No entanto, a valorização que Marçal conseguiu é uma exceção. Hugo Vieira foi vendido ao SC Braga depois de uma época em que esteve emprestado ao Sporting Gijón e ao Gil Vicente, e Candeias foi vendido ao Rangers já este mês, ao fim de três anos de empréstimos, mas o Benfica não lucrou muito com as operações. Friesenbichler (contratado em 2014), Pelé e Diego Lopes (contratados em 2015), continuam ligados ao clube, mas, neste momento, não é expectável que venham a gerar um encaixe financeiro significativo.

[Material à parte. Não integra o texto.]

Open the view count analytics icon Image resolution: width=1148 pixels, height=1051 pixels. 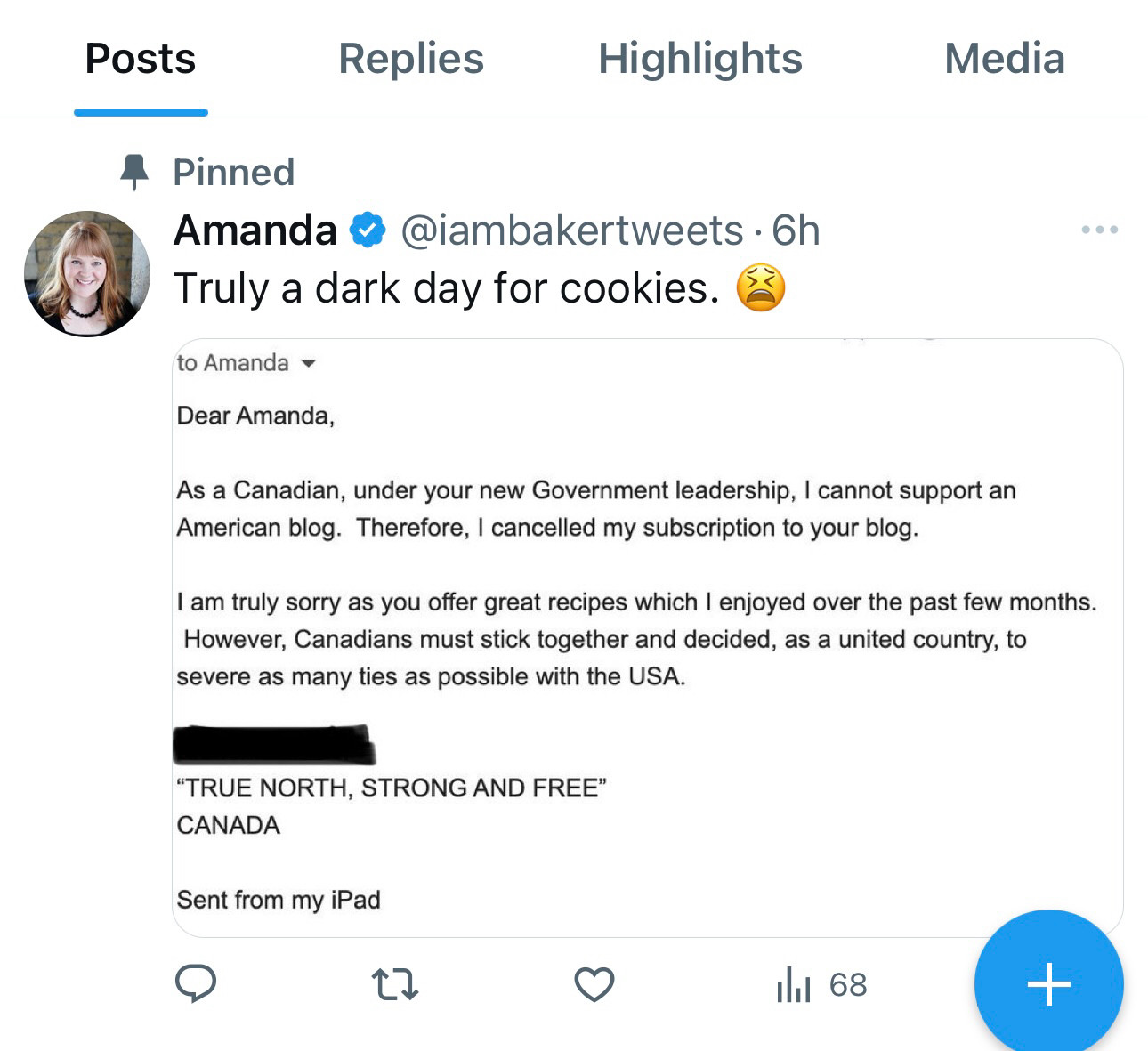pyautogui.click(x=794, y=985)
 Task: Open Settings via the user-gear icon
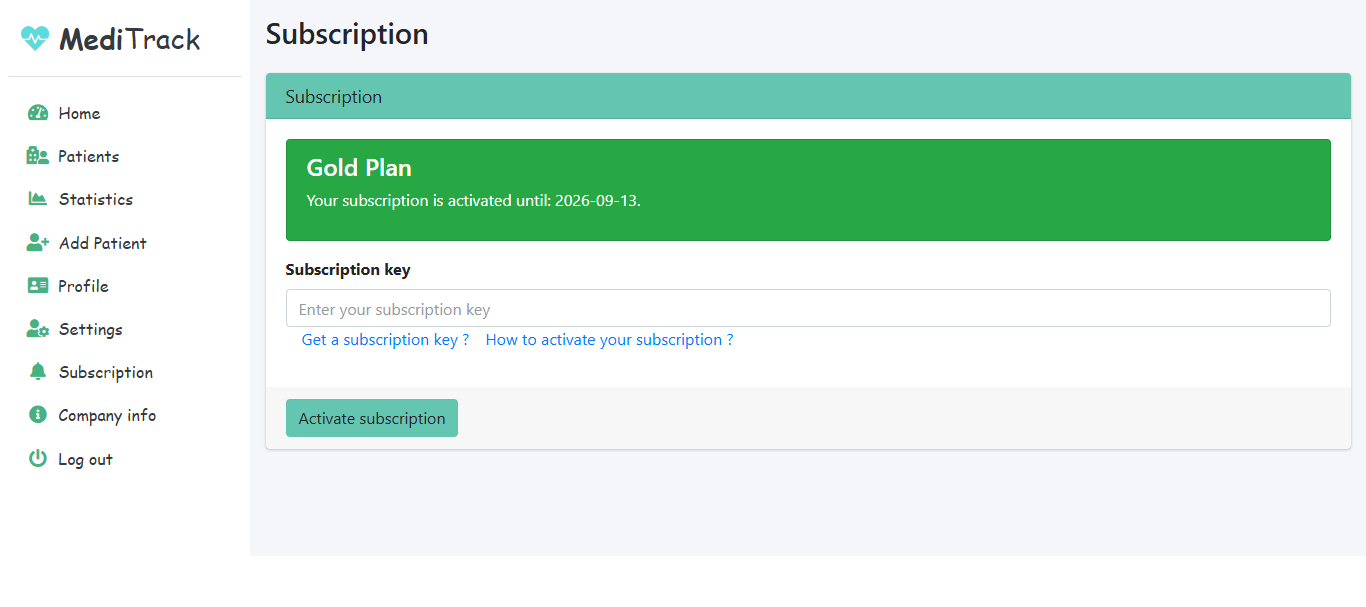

Há ainda casos mais complicados, que são os de jogadores cujo custo de contratação já é mais significativo. Luis Fariña foi contratado em 2013 por 2,55 milhões de euros, e tem sido emprestado sucessivamente durante as últimas quatro temporadas. Ainda que, nalguns casos, o Benfica tenha recebido uma compensação pelo empréstimo, será difícil lucrar com tal contratação. Mais recentemente, há também os casos de Jhon Murillo, contratado em 2015 por 750 mil euros, e que esteve emprestado ao CD Tondela durante as últimas duas temporadas; e o de Óscar Benítez, contratado em 2016 por 3,3 milhões de euros e que foi emprestado ao SC Braga na primeira metade da época e ao Boca Juniors na segunda.
Além dos casos já referidos, houve mais um jogador contratado nos últimos anos, que nunca chegou a representar a equipa principal do Benfica: Djavan. Esse, no entanto, parece ter-se tratado de um caso diferente. O lateral esquerdo terá sido um “erro de casting” que o Benfica conseguiu minorar vendendo-o dentro da mesma janela de mercado, ainda que com prejuízo. O clube da Luz contratou Djavan, que estava emprestado à Académica pelo Corinthians Alagoano, por 1,5 milhões de euros e vendeu-o depois ao SC Braga por um milhão.
Concluindo, o lucro que o negócio Marçal proporcionou ao Benfica é a exceção que confirma a regra. Normalmente, os jogadores contratados para serem sucessivamente emprestados, sem nunca jogarem no clube, não representam bons investimentos do ponto de vista financeiro.